I was surprised and amused when I saw a photo of Russell Brand holding a “Save our NHS” leaflet. It’s not that I don’t agree with him that the current government’s policies are a threat to the NHS and that it is important that we preserve it for future generations. It’s the irony of the fact that the NHS wouldn’t even exist if the majority of people in the UK hadn’t voted for Clement Attlee into power in 1945, and yet Russell Brand tells us not to bother with voting.

Russell Brand has recently reinvented himself as a political activist.

Russell Brand has recently reinvented himself as a political activist.

All political parties want to win elections. As a result, they are far more likely to create policies which cater to the needs and desires of groups which are more likely to vote. Far more pensioners vote than under 25s, so there is a far greater incentive to cater to the needs and desires of pensioners than of young people. By encouraging people not to vote, Russell is ensuring that political parties do not pass policies which benefit the highest number of people.

Furthermore, Brand’s idea that voting does not change anything is ridiculous. For him to say that, “all the parties are the same” is not true. I mentioned the NHS, a product of the Attlee government, which came into existence because people voted for that government; if people had voted for the Tories or worse, hadn’t voted at all, we may not have this vital service. In recent memory, without the 1997 Labour government, we would not have the minimum wage or such higher numbers of young people going to university.
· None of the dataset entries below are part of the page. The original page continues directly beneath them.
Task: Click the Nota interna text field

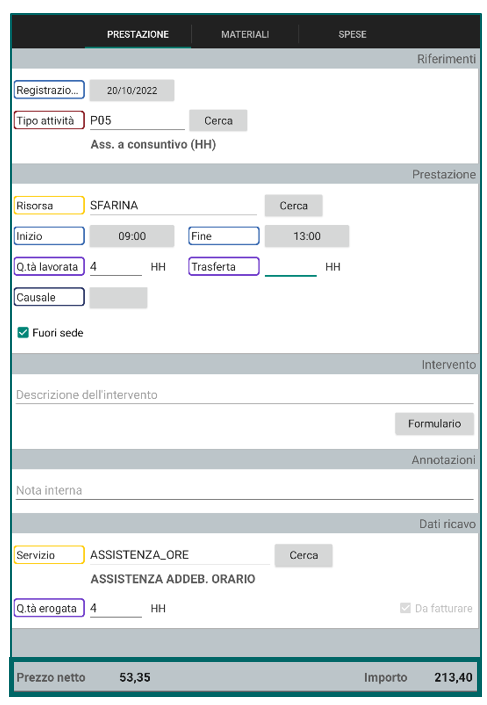Action: point(245,490)
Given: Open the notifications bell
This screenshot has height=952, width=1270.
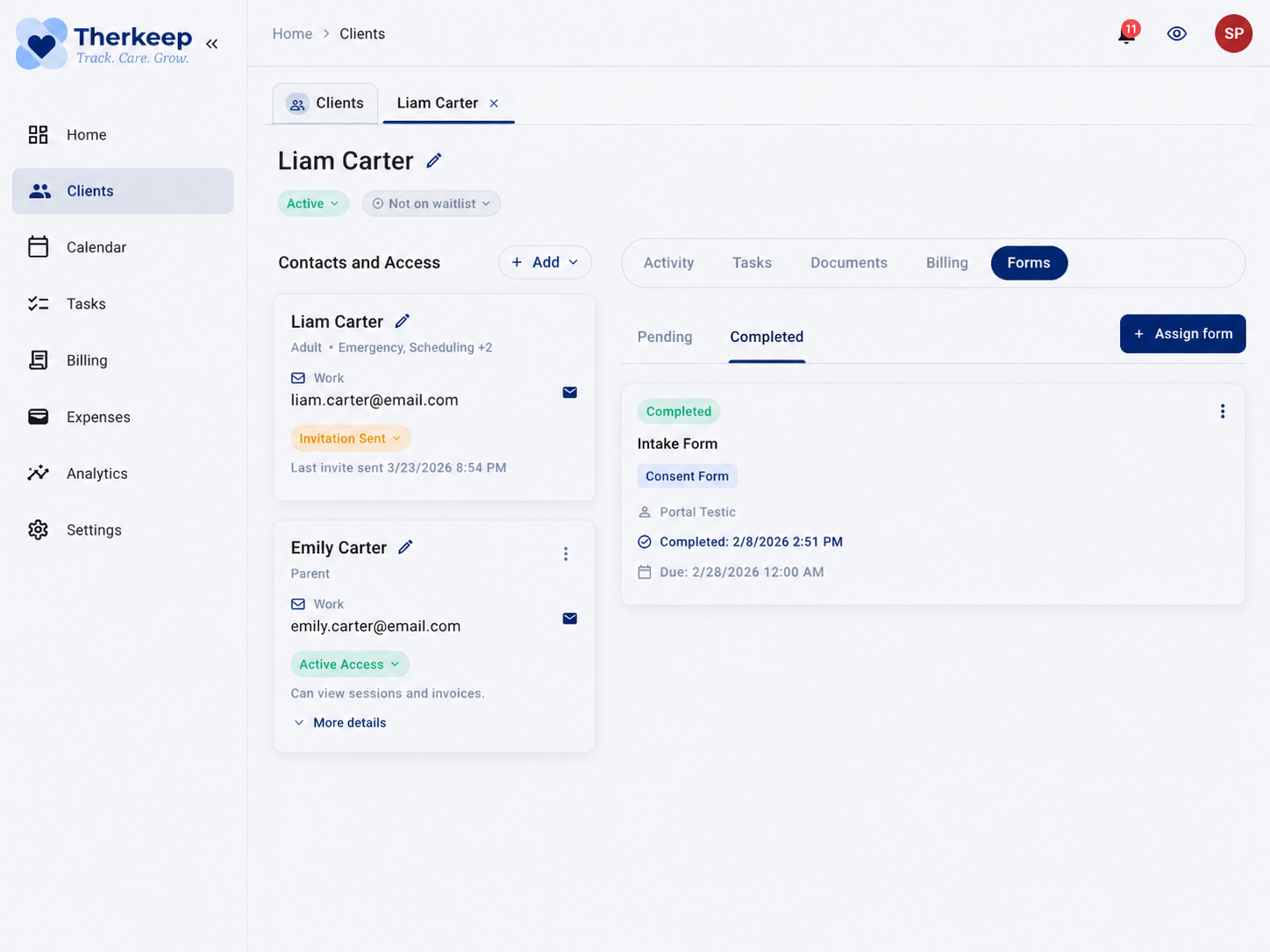Looking at the screenshot, I should [x=1126, y=34].
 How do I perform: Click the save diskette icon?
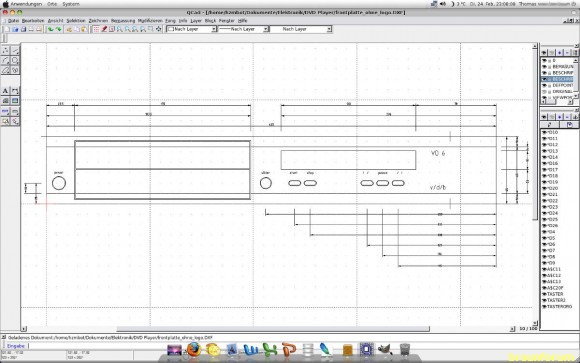pos(23,29)
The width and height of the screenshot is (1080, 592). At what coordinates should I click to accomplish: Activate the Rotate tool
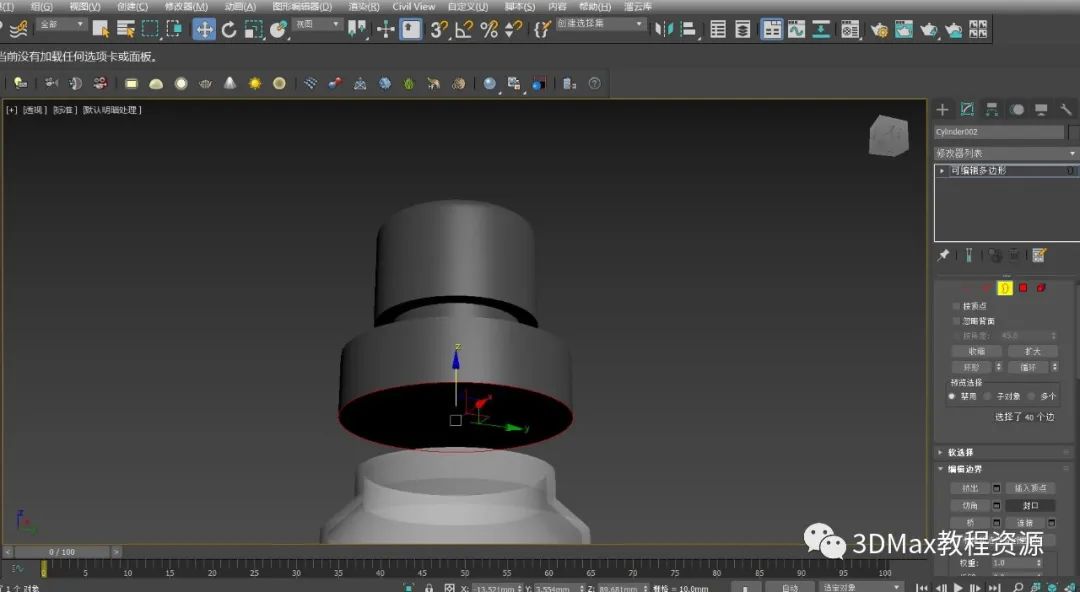tap(229, 29)
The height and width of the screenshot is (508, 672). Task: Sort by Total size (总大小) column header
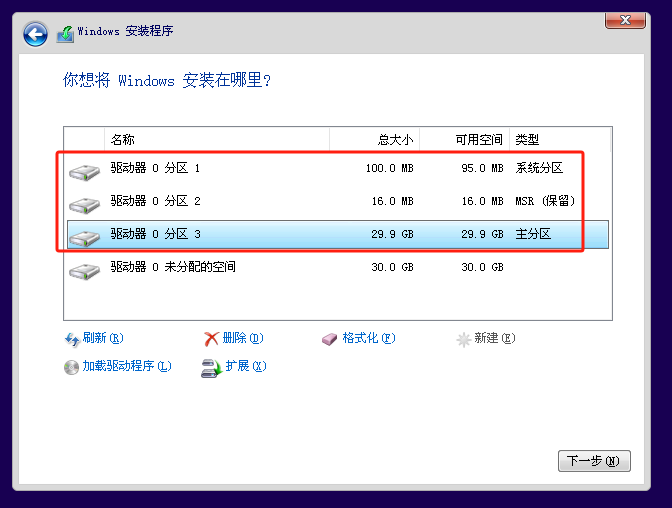pos(374,140)
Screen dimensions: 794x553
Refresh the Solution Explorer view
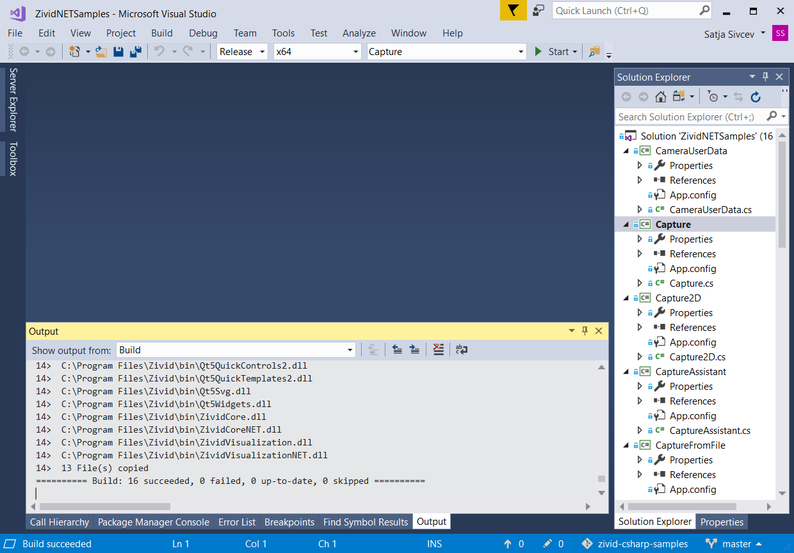pyautogui.click(x=755, y=97)
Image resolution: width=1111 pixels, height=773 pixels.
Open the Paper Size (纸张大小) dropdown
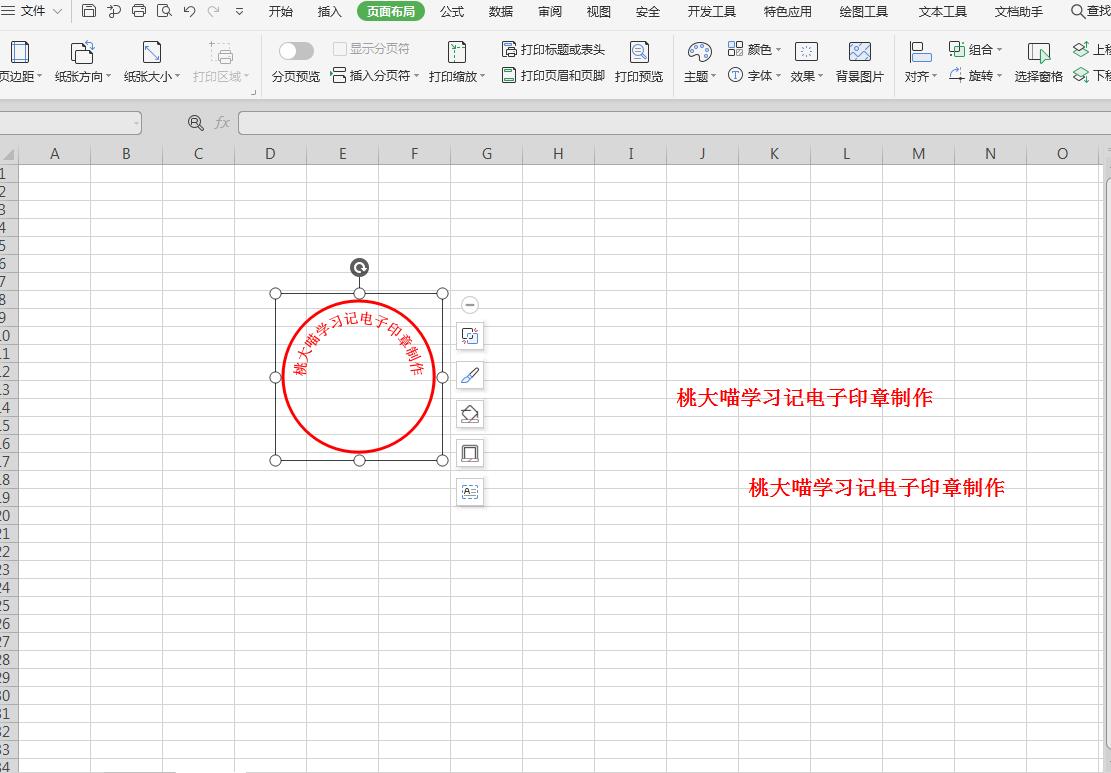(x=152, y=62)
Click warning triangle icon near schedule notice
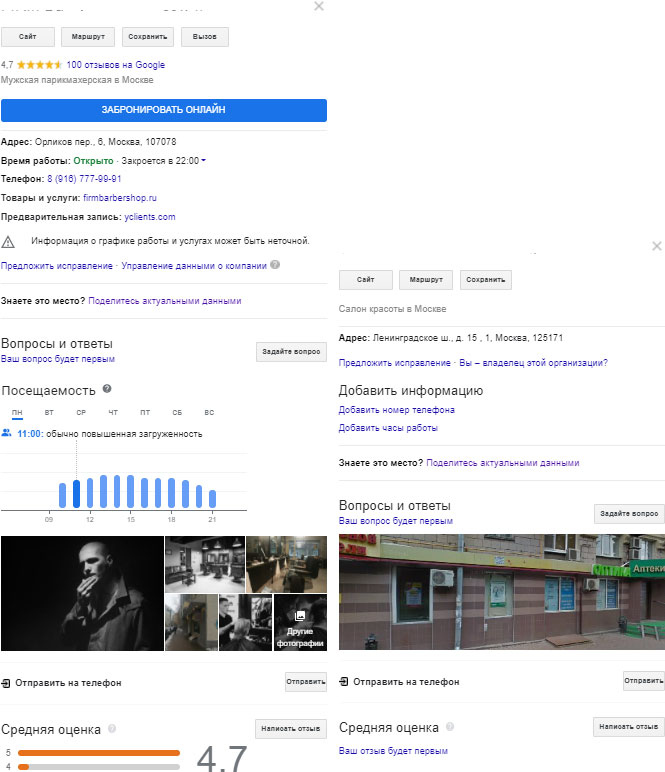Screen dimensions: 665x772 pos(8,241)
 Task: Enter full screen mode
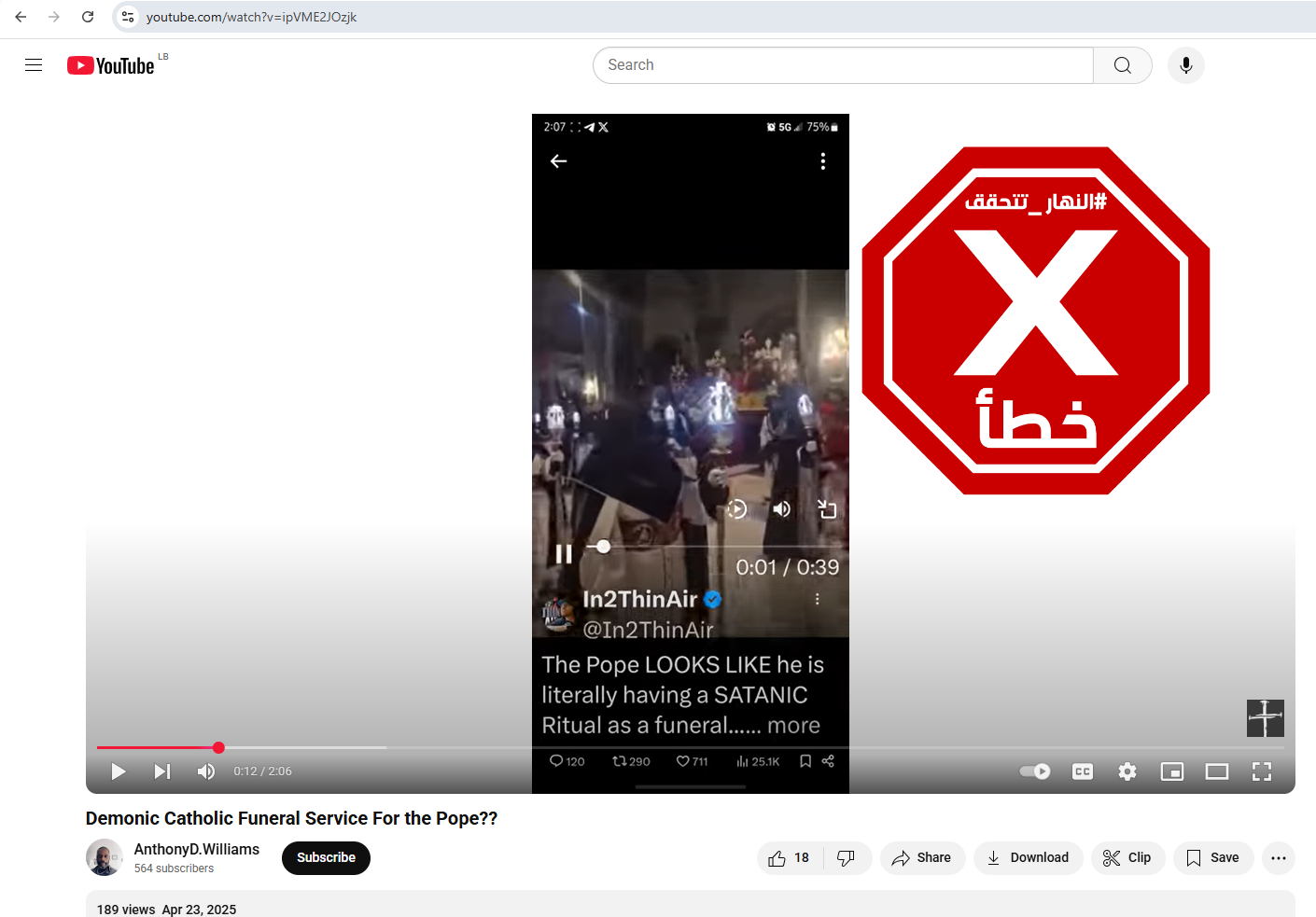click(1262, 771)
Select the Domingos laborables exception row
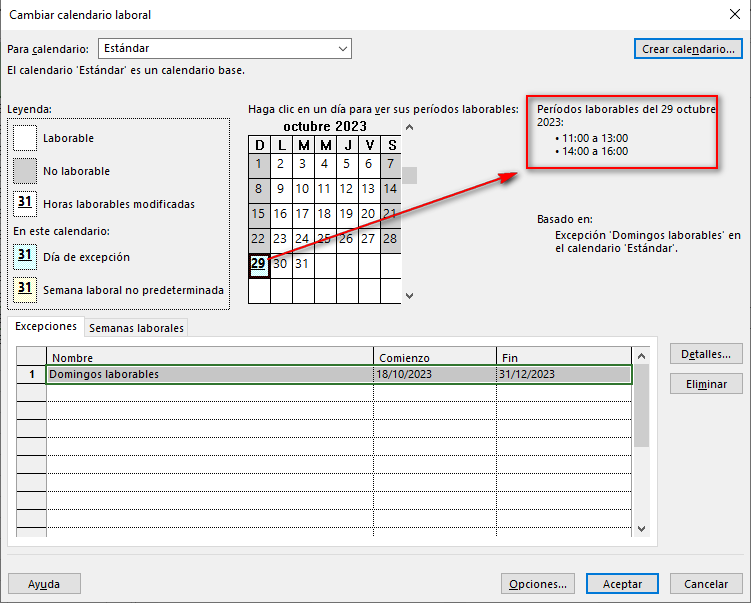 pyautogui.click(x=210, y=374)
Without the Thatcher government, we would have not have the privatization of British Telecom or British Airways. These are just a few examples where which government people have voted for has had a significant impact on what’s happened in the country during the five years after that.

By encouraging people not to vote, Russell is ensuring that political parties do not pass policies which benefit the highest number of people.

Going into 2015, there are already very clear differences between the parties, even before the manifestos have been released. To give just a few examples, the Tories will hold a referendum on Britain’s membership of the EU, which Labour will not, while Labour will repeal the Bedroom Tax.

If you want more radical change, then getting involved in politics  and voting is the way to make it happen. Don’t waste a chance to vote as Brand would have you do.

Brand has hinted recently that he might run for Mayor of London. I’m personally not sure how well he’ll do, considering he’s told us all not to vote,  but at least the profits from his new book mean his recent political engagement hasn’t been for nothing.